Anyone who wishes to address the board must submit a request in writing that includes the topic about which they plan to speak and their stance on that topic. For items already on the agenda, the deadline is noon Friday before the regularly scheduled Monday meeting. To request an item to be put on the agenda, a request must be made a week in advance.
The policy seems designed to discourage members of the public from contacting the board, Kerkhof said.
“School boards got to make the people feel like they’re welcome, and they’ve got access to them to express their view,” he said. “Somewhere there’s a common ground that we have got to find, that we can outreach to the community and the community can outreach to the board members.”
Superintendent Dr.
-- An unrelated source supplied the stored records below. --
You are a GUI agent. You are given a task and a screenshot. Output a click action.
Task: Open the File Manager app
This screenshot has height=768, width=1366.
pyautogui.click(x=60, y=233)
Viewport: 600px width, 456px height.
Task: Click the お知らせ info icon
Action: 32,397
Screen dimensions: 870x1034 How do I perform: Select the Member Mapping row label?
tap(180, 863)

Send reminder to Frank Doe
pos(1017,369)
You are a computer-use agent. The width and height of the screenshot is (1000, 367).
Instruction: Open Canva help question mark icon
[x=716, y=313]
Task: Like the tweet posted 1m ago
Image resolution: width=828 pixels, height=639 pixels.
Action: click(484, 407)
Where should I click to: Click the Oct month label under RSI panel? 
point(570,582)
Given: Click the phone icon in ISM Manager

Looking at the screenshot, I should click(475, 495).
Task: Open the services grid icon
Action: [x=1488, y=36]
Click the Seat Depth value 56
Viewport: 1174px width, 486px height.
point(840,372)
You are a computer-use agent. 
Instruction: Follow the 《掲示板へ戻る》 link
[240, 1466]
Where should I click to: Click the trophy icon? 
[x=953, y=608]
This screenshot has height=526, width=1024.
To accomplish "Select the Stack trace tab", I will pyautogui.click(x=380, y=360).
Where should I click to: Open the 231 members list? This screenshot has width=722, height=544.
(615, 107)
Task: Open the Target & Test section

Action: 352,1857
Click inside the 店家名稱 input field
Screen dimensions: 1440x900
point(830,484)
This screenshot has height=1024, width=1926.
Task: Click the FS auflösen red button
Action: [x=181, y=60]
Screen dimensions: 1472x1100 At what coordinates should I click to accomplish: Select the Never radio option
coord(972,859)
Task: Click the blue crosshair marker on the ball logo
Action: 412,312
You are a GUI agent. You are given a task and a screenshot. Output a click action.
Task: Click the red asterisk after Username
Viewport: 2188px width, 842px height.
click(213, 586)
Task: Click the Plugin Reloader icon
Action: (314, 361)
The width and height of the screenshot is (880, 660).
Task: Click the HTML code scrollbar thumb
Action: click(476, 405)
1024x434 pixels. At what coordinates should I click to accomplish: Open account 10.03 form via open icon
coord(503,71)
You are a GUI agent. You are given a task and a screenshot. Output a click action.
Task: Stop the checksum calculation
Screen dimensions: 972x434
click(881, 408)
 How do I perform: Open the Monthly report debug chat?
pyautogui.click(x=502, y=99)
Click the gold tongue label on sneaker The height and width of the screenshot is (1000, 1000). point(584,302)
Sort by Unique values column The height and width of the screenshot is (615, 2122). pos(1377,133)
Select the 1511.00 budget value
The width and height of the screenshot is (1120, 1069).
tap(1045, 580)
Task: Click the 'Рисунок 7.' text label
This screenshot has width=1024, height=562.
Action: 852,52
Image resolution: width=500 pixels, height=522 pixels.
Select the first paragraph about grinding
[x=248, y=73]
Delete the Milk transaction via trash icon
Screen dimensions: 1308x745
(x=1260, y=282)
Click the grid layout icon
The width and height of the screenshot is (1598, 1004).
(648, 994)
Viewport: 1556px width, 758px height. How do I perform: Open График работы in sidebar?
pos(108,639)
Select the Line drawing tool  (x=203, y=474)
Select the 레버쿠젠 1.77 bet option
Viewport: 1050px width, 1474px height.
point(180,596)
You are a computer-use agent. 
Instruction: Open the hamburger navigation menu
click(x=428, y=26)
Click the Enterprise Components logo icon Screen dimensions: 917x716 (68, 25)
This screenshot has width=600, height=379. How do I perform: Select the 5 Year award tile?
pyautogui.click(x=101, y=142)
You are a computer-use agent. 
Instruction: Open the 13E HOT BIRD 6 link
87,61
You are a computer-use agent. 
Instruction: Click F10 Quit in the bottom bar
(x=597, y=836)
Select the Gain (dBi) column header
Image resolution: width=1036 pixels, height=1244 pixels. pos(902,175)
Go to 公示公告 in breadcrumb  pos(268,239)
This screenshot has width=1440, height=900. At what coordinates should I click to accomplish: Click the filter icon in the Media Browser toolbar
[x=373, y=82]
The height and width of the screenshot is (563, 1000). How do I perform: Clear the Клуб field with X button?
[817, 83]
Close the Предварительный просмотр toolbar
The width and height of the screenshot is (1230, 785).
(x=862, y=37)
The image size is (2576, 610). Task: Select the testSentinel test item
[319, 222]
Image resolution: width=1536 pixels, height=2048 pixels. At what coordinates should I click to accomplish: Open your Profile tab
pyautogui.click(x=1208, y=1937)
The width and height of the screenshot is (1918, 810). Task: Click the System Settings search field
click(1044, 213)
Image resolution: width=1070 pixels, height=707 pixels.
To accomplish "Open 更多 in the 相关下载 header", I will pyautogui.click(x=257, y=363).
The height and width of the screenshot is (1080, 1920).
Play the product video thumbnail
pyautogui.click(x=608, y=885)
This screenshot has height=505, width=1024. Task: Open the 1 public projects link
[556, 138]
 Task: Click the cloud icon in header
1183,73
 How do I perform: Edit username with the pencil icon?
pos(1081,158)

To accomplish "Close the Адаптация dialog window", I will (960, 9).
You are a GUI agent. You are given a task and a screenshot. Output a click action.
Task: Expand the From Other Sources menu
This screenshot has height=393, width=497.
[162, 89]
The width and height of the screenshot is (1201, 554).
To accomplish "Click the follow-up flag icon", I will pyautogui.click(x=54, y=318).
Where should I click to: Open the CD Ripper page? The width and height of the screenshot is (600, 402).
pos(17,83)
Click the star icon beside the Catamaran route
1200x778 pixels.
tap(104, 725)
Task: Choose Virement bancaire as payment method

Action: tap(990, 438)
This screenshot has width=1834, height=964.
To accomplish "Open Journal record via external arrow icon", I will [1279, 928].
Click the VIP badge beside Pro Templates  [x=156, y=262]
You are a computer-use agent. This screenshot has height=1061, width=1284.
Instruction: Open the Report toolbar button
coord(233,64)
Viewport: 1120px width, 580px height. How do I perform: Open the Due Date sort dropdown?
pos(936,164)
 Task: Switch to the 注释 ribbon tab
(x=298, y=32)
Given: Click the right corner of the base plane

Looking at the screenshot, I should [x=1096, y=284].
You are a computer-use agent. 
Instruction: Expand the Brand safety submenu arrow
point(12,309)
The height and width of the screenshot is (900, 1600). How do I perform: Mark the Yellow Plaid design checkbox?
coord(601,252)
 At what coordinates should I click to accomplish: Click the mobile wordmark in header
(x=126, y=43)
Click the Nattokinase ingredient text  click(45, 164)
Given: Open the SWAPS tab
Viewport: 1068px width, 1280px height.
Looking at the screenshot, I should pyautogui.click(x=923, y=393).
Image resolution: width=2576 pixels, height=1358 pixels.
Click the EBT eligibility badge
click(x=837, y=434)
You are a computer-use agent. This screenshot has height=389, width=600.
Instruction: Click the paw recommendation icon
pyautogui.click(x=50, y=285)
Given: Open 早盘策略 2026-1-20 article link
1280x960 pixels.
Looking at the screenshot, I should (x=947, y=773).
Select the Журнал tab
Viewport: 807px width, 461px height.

Linda Gellert said Monday several board members expressed a desire to address the policy and why they feel it is appropriate after the November meeting, during which the woman was escorted from the room by police officers.
Board President Retta Livengood and board member Dan Leary, who will remain on the board after the first of the year, agreed it is best to err on the side of caution when providing a public forum.
Livengood pointed out she is available in other ways, including by phone or email, should someone want to voice a concern that might not be appropriate in a public setting.
But requiring so many steps to speak at the meeting might have had the unintended effect of deterring community members from attending all together, Kerkhof said.
“… If people feel like they can come and talk, they’d probably get more people there,” he said.
Kerkhof added that board members from other school boards in the county say a lenient public-comment policy does not result in a free-for-all.
“It seems to be very simple,” he said. “They never had a problem. I think the majority of people would be respectful.”
Kathy Dowling, who will replace Riley to represent District 4, could not be reached for comment.